Born c. 1964, in Washington, DC; daughter of David Greenway (a foreign correspondent); married Tim Cornwell (a journalist); children: two. Education: Attended Yale University.

ADDRESSES:

Home—Scotland.

CAREER:

Author; former reporter in Hong Kong with the South China Morning Post.

WRITINGS:

White Ghost Girls (novel), Black Cat (New York, NY), 2006.

SIDELIGHTS:

Alice Greenway's first novel, White Ghost Girls, is based in part on her experiences growing up as the daughter of a war correspondent in Asia in the 1960s and 1970s. As the daughter of reporter David Greenway—who covered the Vietnam War for Time and the Washington Post—Greenway spent much of her childhood in exotic locations such as Hong Kong, Israel, and Bangkok. "I spent five years as a child in Hong Kong and when I moved back to the U.S. as a teenager I felt like I carried the place round inside me," she told interviewer Adam Luck in the Hong Kong Weekly Standard. "No one could see or understand that and I just wanted to express a part of me that I felt was so important."

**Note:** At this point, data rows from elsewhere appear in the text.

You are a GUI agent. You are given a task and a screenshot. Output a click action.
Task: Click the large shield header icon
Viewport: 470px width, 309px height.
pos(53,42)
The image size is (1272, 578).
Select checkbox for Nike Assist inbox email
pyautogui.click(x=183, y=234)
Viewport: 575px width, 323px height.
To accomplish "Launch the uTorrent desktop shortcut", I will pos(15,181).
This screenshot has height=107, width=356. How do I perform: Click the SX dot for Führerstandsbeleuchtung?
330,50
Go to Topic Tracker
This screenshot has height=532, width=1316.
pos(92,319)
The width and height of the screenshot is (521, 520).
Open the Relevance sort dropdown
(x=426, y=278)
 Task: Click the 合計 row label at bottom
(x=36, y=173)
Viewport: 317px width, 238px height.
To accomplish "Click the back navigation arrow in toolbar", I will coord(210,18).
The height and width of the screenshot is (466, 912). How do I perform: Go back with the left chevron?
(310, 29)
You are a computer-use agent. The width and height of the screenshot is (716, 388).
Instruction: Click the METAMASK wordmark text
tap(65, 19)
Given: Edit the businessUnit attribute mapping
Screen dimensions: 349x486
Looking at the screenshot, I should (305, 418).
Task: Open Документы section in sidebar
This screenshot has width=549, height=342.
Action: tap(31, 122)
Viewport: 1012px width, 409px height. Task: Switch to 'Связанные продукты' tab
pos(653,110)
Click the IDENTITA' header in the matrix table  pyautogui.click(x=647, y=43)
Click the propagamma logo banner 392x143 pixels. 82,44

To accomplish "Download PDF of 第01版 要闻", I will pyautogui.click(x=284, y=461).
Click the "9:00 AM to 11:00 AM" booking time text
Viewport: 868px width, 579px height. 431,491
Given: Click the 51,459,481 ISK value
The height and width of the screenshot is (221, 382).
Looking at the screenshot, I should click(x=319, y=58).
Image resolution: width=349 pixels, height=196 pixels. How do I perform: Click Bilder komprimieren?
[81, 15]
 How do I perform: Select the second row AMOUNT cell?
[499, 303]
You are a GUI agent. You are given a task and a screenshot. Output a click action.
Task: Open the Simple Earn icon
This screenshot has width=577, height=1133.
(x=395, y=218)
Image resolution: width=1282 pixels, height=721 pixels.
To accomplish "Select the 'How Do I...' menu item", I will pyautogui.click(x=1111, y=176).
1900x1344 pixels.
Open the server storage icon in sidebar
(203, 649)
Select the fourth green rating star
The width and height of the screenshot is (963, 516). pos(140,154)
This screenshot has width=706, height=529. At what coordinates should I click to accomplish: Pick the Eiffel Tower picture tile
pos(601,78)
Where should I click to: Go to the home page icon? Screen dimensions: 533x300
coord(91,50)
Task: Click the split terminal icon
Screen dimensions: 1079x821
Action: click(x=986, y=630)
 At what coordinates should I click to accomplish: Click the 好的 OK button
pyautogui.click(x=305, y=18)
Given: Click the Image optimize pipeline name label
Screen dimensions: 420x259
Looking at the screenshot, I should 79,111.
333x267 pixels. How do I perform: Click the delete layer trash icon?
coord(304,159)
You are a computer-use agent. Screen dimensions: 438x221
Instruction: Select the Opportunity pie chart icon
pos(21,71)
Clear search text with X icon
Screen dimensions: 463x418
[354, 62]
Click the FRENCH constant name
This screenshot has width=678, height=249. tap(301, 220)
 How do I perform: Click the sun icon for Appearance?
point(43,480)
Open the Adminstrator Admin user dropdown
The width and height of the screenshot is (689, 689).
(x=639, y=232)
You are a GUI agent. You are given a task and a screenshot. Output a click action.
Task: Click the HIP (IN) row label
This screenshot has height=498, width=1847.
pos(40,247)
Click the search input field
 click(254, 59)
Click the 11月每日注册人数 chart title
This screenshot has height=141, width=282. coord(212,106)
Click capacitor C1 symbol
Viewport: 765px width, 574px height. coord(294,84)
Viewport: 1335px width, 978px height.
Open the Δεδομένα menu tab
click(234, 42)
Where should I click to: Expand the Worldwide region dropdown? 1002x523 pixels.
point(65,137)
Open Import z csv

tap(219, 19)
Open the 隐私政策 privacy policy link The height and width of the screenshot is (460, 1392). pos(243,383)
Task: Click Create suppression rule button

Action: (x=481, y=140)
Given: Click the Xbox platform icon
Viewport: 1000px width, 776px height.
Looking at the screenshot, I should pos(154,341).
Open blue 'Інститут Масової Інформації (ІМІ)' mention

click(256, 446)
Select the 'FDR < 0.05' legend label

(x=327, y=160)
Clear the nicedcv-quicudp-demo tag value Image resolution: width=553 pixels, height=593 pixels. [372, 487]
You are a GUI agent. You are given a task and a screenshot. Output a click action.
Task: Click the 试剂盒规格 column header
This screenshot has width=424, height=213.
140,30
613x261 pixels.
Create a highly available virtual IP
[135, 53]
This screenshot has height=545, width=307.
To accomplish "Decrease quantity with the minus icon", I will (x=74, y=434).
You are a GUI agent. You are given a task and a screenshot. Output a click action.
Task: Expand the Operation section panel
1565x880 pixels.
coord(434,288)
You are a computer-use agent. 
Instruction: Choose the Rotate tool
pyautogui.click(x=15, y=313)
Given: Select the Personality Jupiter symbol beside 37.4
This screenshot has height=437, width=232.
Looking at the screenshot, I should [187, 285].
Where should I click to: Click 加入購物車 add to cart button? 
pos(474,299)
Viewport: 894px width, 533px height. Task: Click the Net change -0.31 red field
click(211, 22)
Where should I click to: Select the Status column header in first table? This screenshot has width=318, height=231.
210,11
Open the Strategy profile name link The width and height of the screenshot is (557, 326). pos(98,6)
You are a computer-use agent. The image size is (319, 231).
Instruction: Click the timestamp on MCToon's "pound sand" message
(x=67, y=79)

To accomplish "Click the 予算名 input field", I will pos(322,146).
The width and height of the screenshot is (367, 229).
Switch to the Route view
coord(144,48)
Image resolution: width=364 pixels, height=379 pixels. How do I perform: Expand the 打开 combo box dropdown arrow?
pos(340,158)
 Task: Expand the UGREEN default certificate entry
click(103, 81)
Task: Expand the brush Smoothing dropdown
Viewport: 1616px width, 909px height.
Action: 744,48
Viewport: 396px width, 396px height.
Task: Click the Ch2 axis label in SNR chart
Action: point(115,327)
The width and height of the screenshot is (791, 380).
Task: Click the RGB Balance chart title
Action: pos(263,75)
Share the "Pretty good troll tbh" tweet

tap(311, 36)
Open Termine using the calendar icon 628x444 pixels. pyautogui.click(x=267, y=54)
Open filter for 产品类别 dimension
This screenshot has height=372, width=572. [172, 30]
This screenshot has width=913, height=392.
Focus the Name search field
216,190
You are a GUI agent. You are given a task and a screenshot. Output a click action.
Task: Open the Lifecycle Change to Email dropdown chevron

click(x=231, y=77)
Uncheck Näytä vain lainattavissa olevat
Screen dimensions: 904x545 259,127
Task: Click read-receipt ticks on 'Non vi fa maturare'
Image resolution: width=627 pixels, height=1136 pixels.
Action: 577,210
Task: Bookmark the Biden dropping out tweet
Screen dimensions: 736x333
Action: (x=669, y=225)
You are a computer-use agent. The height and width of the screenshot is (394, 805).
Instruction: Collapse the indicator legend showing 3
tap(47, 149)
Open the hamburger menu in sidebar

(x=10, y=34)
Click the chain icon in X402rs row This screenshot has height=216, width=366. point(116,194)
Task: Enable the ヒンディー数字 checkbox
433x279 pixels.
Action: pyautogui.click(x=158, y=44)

White Ghost Girls tells the story of two American expatriate sisters, Frankie and Kate, and their experiences growing up in Hong Kong during the turbulent 1960s. The novel concentrates in particular on the summer of 1967—a time when the Vietnam War was heating up for the United States and when Mao Zedong's "Cultural Revolution" was in full swing on the Chinese mainland. Although Hong Kong was a British colony at that time, it was close enough to China and to Vietnam to be affected by the events in its neighboring states. Kate and Frankie are caught up in the troubles after they are kidnapped, and Kate is coerced into delivering a bomb to the police to secure her sister's release. When it explodes, it kills a woman and seriously injures a boy.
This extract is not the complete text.